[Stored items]

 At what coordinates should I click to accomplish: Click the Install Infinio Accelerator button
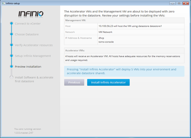[x=108, y=82]
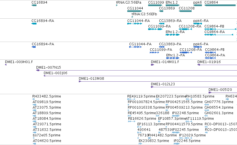Open the CG11099 gene label
The width and height of the screenshot is (237, 145).
[x=156, y=3]
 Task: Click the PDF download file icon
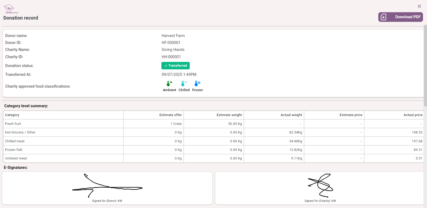pyautogui.click(x=383, y=17)
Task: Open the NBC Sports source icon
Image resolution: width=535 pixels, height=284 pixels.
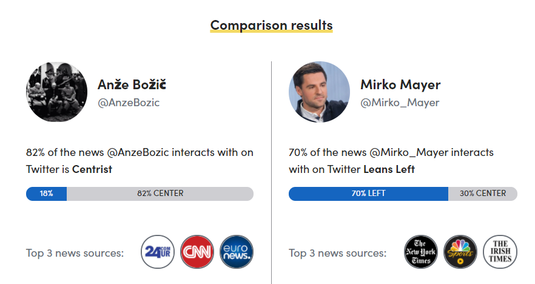Action: point(460,252)
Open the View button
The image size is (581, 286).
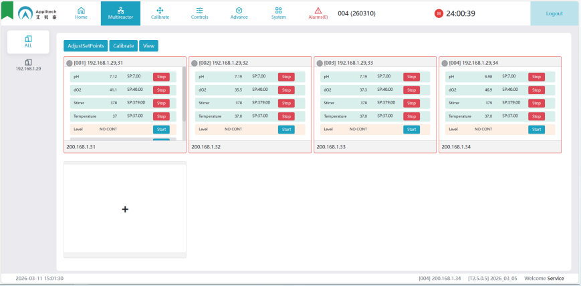point(148,46)
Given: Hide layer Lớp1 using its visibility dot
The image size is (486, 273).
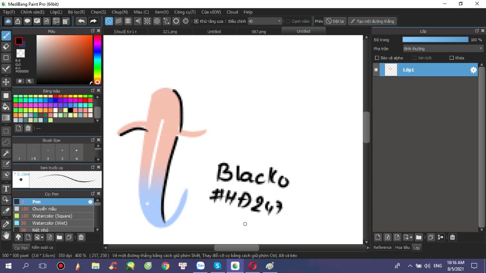Looking at the screenshot, I should 376,70.

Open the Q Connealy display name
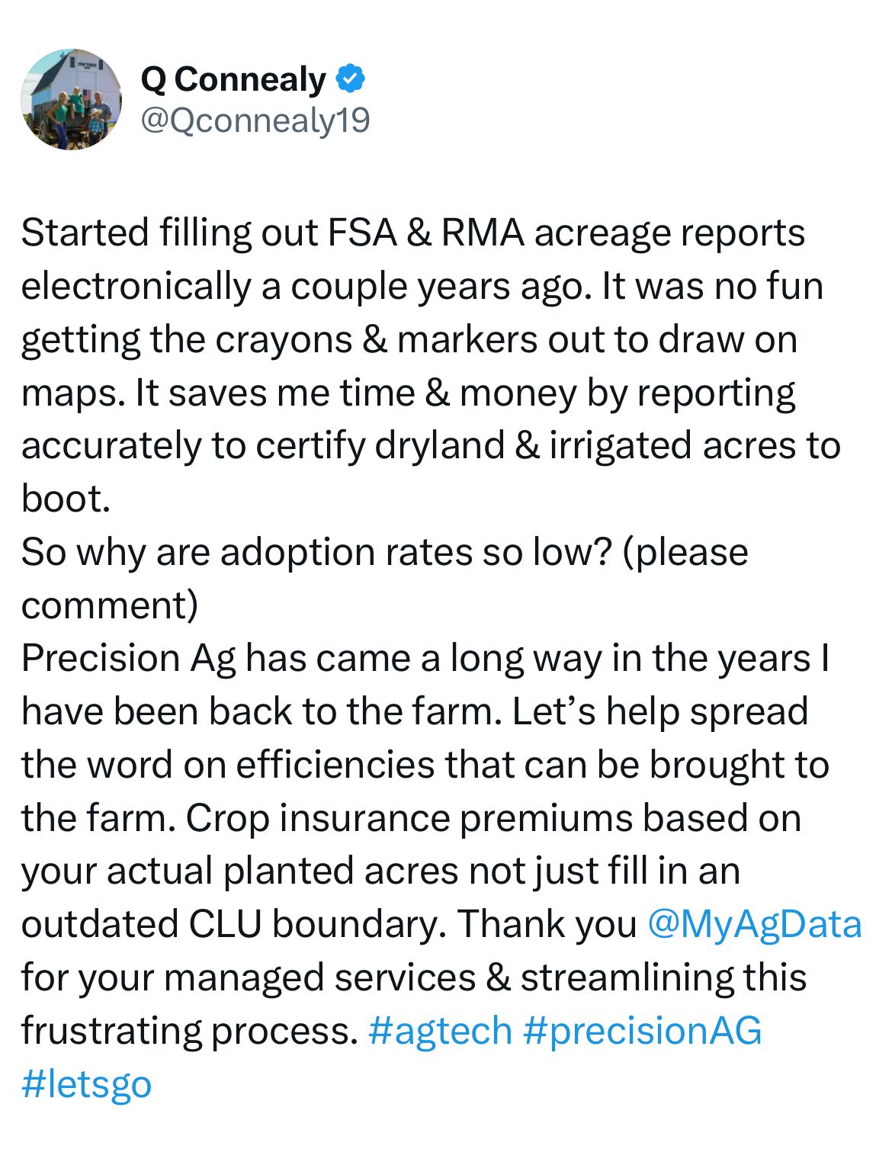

[The task]
Beginning with the line holding "Task: Open the NBC Sports source icon", copy each line exactly through the end of the records above, and leave every picture out.

[Exercise output]
Task: Open the NBC Sports source icon
Image resolution: width=535 pixels, height=284 pixels.
Action: point(460,252)
Open the View button
The image size is (581, 286).
point(148,46)
Given: Hide layer Lớp1 using its visibility dot
The image size is (486, 273).
Looking at the screenshot, I should 376,70.

Open the Q Connealy display name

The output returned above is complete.